Tuesday, 17 July 2018: 15:50
Oral Presentation
Dan WOODMAN, University of Melbourne, Australia
Non-standard employment patterns are increasingly common across the world, particularly for young people. However, this type of employment is often considered to be transitional, and not to lead to insecurity due to the reduced responsibilities of youth. This presentation is based on ten years of mixed-methods longitudinal data (2007-2017) from an Australian study of youth transitions (560 participants). Drawing on data from repeated survey questionnaires and qualitative interviews, I investigate the impact of non-standard employment on other aspects of life for young people in their 20s. While there are clear patterns of transition towards full-time employment and ongoing contracts, there is no transition towards ‘standard hours’ of employment. Even by age 28-29, less than half of participants were working standard Monday-to-Friday daytime hours. The timetables and rhythms of the participant’s lives are individualized, primarily due to their work patterns, and do not become substantially more stable as the participants age.
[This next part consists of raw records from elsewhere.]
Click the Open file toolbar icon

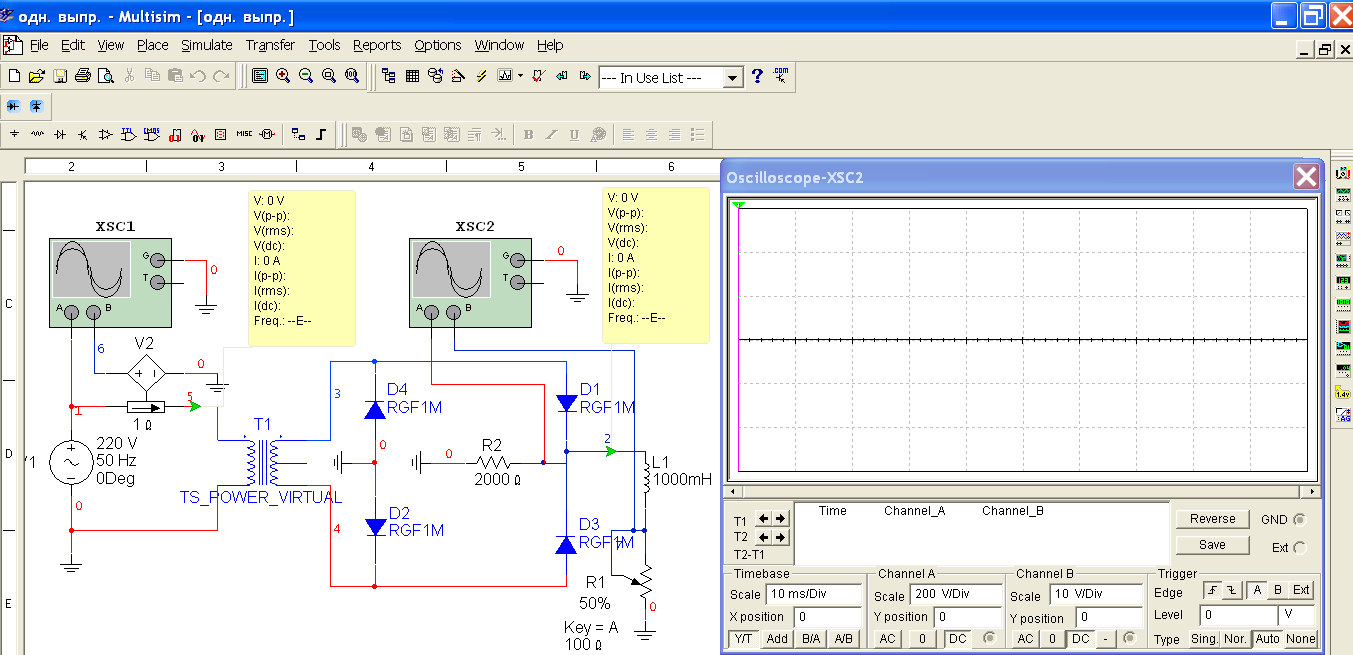[x=36, y=76]
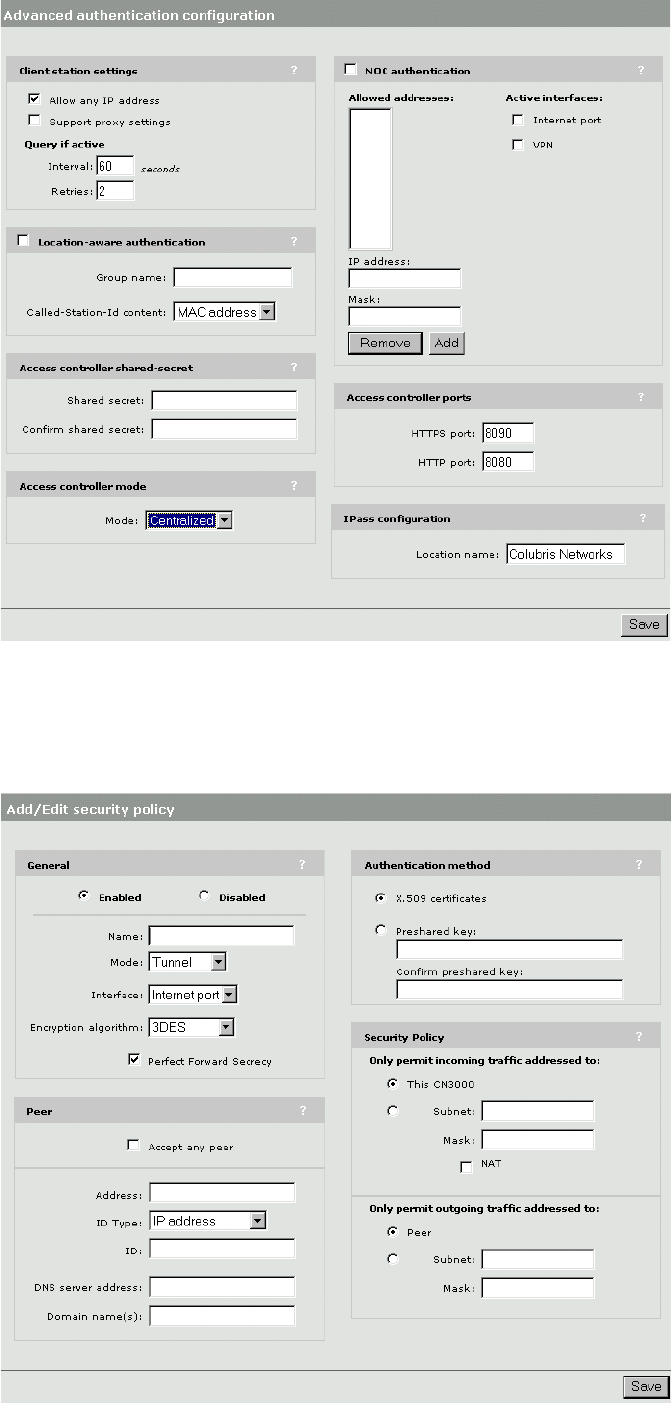The image size is (671, 1403).
Task: Save the security policy settings
Action: (x=645, y=1386)
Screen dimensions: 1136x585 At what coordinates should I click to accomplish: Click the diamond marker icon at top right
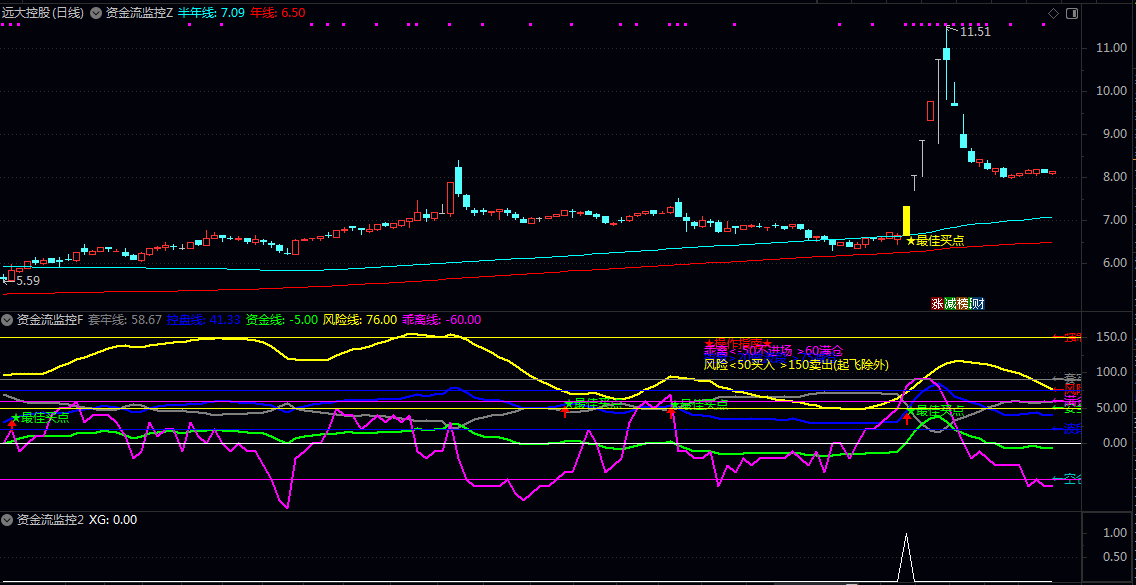[1053, 13]
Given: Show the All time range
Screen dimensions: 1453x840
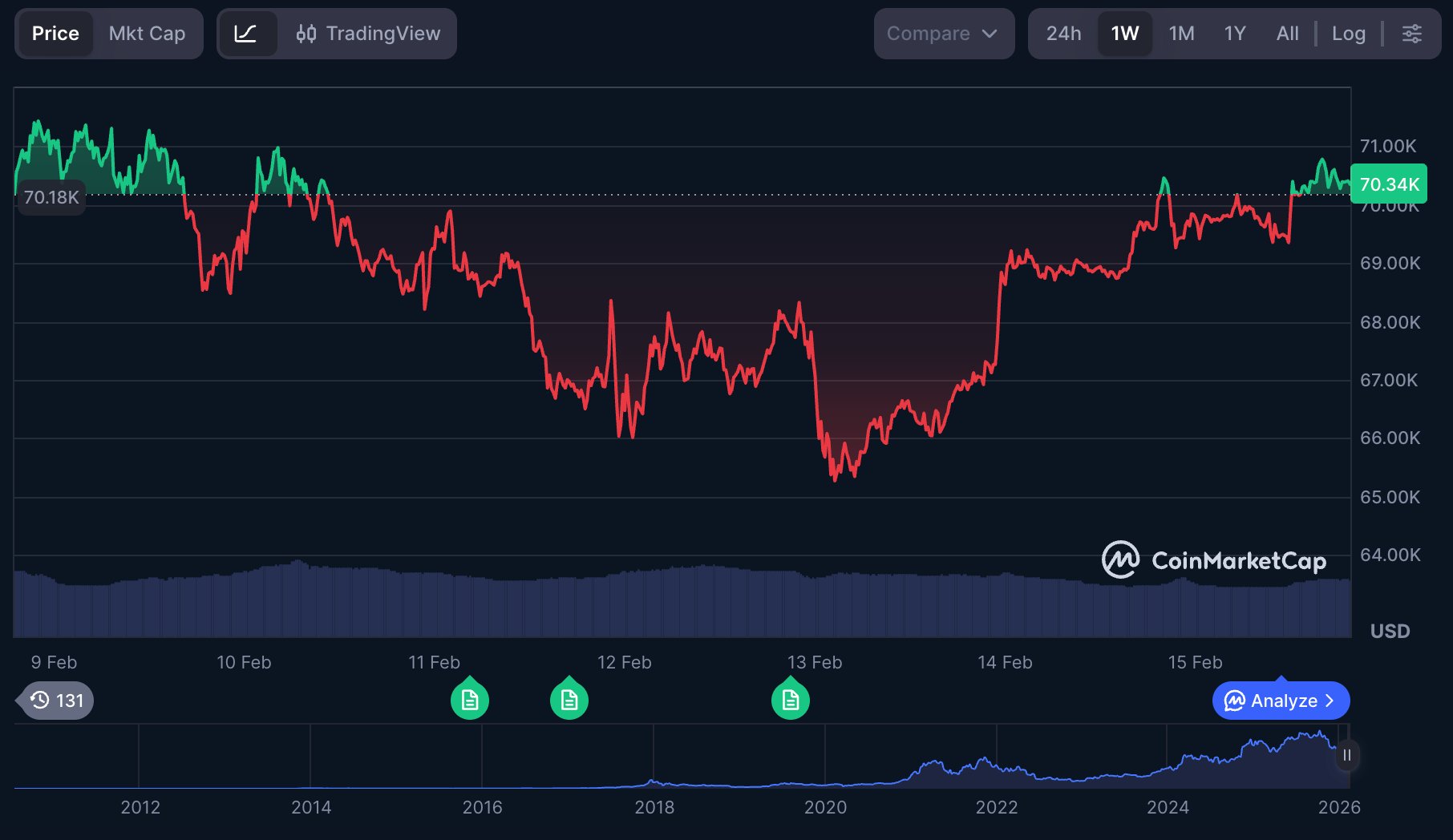Looking at the screenshot, I should 1287,34.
When the participants were in their early 20s they highlighted the impact of non-standard work on their social life, but in their late 20s their narratives shifted to the impact of individualized temporal schedules on their intimate relationships. The survey data shows that those working non-standard hours in their late 20s are much less likely to be married or in de-facto relationships and the interview data suggests this is linked to the challenge of building and maintaining intimate relationships. A paradox emerges from the analysis. Contemporary life is characterized by a temporal individualization that demands new efforts to routinize and synchronize lives with others. This work is gendered (more likely to be done by women) and classed, the resources to do so are unequally distributed.